I have also seen the NHS at its best and also at its most wasteful. My mum, as I have said, has alzheimers. My son has a congenital condition. Both of them get the best care possible - in fact it has got better in the past five years (possible coincidence I know and I am not saying it's any government's achievement) but the last appointment I took my mum to had us sitting in a clinic for an hour waiting for a consultant. He took one look at my mum's notes, said 'well, it looks like your operation was fine so we don't need to see you' and with that we left! A receptionist, two nurses and a consultant were in that clinic. Pick up the sodding phone and tell us that. Waste, waste, waste! How much were that group paid? Ridiculous! So that sort of thing needs to be reigned in if the NHS is to survive obviously.

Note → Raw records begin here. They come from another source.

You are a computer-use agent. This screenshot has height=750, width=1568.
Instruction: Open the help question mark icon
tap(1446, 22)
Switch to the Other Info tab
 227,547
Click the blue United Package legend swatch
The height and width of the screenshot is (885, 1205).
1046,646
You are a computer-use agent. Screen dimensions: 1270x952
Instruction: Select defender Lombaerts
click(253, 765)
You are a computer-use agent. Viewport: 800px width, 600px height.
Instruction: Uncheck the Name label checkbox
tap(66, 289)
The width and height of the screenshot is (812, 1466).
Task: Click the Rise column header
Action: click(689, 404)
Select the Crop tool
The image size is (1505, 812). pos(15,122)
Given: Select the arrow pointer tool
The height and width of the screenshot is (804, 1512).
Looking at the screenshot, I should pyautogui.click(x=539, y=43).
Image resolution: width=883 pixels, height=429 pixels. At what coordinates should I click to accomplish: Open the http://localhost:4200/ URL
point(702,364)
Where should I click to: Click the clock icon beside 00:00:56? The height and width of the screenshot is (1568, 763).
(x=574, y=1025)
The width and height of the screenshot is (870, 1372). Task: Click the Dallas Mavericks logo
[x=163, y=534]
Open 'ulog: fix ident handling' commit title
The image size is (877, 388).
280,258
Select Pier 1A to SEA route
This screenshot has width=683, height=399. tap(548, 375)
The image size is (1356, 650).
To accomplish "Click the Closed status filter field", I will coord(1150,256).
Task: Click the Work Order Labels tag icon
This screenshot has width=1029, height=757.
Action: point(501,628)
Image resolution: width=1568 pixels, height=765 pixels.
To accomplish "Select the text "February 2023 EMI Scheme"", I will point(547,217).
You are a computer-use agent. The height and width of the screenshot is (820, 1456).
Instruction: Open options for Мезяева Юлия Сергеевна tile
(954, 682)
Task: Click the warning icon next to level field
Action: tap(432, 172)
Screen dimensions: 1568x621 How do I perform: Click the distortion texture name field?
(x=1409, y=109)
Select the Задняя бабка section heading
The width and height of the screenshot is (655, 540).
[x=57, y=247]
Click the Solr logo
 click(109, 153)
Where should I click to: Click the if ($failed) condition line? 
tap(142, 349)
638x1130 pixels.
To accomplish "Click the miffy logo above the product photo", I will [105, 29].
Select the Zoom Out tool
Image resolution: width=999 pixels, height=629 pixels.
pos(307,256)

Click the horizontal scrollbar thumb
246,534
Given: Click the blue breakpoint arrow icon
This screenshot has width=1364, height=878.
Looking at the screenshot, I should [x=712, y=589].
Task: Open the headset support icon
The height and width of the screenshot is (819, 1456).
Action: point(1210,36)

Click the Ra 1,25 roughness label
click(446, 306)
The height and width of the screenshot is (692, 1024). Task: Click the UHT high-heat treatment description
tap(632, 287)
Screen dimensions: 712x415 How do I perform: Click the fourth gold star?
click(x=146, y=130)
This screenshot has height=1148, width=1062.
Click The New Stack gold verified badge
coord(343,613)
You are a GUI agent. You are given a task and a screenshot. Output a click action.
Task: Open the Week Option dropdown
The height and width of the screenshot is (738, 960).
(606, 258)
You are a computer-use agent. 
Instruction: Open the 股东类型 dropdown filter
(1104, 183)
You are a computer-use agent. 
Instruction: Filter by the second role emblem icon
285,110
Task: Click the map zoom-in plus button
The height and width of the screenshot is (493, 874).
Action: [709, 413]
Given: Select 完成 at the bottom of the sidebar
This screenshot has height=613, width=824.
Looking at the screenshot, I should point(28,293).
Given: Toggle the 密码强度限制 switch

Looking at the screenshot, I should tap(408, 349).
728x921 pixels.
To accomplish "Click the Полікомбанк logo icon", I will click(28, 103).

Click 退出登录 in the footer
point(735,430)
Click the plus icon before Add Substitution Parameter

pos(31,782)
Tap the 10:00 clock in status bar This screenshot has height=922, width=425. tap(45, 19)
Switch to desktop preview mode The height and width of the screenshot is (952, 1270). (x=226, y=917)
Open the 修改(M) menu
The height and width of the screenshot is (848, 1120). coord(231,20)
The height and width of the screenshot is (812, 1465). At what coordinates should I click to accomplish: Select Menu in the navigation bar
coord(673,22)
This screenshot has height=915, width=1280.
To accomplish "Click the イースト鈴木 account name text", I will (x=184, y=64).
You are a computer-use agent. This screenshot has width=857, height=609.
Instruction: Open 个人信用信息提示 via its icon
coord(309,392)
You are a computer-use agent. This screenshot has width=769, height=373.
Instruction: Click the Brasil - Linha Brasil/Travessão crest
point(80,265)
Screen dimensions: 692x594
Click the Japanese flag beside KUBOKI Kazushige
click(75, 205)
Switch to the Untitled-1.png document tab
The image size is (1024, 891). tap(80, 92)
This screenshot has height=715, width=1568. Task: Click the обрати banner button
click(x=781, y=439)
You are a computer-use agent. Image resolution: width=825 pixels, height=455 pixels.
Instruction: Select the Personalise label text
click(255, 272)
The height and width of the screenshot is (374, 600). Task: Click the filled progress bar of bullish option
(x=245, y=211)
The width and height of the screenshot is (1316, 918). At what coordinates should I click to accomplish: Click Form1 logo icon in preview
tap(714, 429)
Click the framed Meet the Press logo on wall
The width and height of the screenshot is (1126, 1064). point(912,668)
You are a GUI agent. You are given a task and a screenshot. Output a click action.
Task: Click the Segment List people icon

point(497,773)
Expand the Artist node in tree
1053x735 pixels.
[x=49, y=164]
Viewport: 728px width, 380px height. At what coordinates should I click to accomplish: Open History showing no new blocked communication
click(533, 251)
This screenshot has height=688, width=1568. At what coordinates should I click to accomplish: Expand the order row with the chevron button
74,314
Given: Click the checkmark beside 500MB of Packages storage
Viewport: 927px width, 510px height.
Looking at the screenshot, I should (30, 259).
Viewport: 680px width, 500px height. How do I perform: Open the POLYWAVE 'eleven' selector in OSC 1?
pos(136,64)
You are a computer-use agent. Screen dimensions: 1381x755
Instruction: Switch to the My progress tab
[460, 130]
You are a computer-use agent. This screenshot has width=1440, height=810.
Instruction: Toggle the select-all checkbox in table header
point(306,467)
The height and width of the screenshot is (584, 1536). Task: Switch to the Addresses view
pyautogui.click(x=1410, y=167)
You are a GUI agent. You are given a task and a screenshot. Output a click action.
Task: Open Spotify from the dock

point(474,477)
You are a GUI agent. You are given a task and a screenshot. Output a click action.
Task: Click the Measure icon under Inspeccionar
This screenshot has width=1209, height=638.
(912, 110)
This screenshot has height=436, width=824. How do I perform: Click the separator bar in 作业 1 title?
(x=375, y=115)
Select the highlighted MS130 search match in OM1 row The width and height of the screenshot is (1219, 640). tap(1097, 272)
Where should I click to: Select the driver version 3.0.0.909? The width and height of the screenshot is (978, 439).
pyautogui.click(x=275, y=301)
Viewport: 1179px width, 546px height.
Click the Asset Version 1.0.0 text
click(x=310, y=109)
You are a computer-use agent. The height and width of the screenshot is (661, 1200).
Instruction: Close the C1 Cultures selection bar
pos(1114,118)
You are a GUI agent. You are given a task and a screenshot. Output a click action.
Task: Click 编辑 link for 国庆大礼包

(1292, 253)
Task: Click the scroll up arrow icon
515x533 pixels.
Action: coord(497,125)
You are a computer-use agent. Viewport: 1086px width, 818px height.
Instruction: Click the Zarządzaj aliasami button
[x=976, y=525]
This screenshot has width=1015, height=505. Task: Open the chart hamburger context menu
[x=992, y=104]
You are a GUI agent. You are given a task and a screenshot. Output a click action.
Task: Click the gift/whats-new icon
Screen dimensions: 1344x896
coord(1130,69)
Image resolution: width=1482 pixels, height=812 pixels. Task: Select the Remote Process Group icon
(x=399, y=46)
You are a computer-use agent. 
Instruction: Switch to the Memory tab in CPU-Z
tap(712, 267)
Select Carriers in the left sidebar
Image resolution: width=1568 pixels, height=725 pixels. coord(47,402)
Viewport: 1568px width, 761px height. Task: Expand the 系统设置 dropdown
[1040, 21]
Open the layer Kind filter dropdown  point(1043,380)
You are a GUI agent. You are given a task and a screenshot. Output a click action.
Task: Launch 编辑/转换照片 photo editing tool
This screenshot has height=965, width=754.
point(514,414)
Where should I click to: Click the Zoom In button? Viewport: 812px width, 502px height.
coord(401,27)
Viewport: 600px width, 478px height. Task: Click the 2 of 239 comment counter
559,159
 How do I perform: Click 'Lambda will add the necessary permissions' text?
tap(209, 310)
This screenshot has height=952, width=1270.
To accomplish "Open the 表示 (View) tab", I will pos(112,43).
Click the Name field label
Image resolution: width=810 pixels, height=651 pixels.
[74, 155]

Where there are jobs people should be working if they are able and where there are no jobs or people can't work for illness/disability the benefits system should be enough to keep people's heads above water. I agree with that. Just because I vote Conservative does not mean I don't agree with helping our most vulnerable.

But I cannot support a party that is in the pockets of the unions and which whacks you with tax increases if you dare to drag yourself further up the wages ladder or - God forbid - work your way into 'middle classes' whatever that is! When the Labour party changes it's act, I may change my voting decisions. Until then I will look after my own, just like my family has always had to.

And if, OP, you're happy with the Labour party being in the pockets of the unions then in your words 'you make me sick'. Your party's voters decided not to vote. The Conservative party voters got off their backsides. We won. Get over it. See you in five years.

caroldecker · 10/05/2015 16:50

You do realise that not only the left vote tactically or not at all in a safe opposition seat.

ShellyBoobs · 10/05/2015 16:55

there would have been a much bigger green vote for a start

Possibly, but we don't know that as there are so many possible reasons for each vote cast.

One of my friends planned to vote green (don't know if she did) as she wants to add to the pressure on the main parties to take more notice of green (small g) issues and her favoured party had no chance of winning the seat where she is anyway.

Would she gave voted Green if that vote made it more likely that their fiscal policies would be brought to bear? I don't know but, knowing her views on the economy, I doubt it.

And in any case, PR would have meant that the vote for her otherwise favoured party wouldn't have been wasted so I would guess that they would have got her vote.

CultureSucksDownWords · 10/05/2015 17:02

Yes, of course people from all political persuasions will vote tactically under FPTP. That's what I meant in fact, that tactical voting would become much much less (if not disappear) and so election results may well look very different.

Cherriesandapples · 10/05/2015 17:05

Like Esmum07, I grew up without an inside toilet, without central heating, ice on the inside of windows and not enough money. Part of my job entails visiting homes and discussing stuff including benefits. I have worked in areas of deprivation. The benefits system under Labour had become ridiculous. It took way the culture of support to those most in need and became a culture of why should we work? the state should support us. Benefits are there for the most in need. Not people who just can't be bothered to work which it had become.

Cantbelievethisishappening · 10/05/2015 17:24

The Tories came out with a marginally smaller % of the vote compared to 2010 so that leaves approximately 63% who did not vote for them.
They won 100 more seats than Labour with 11,300,000 (approx) which was only 2 million more than Labour.
The turn out was less than 70% which was disappointing.
With this in mind the electoral system needs a major overhaul

SomewhereIBelong · 10/05/2015 17:30

The other way round... 30 odd % decided not to bother voting against them...they didn't vote for anybody - not for Labour either ...

The Tories have a majority because people could not be arsed to oppose them.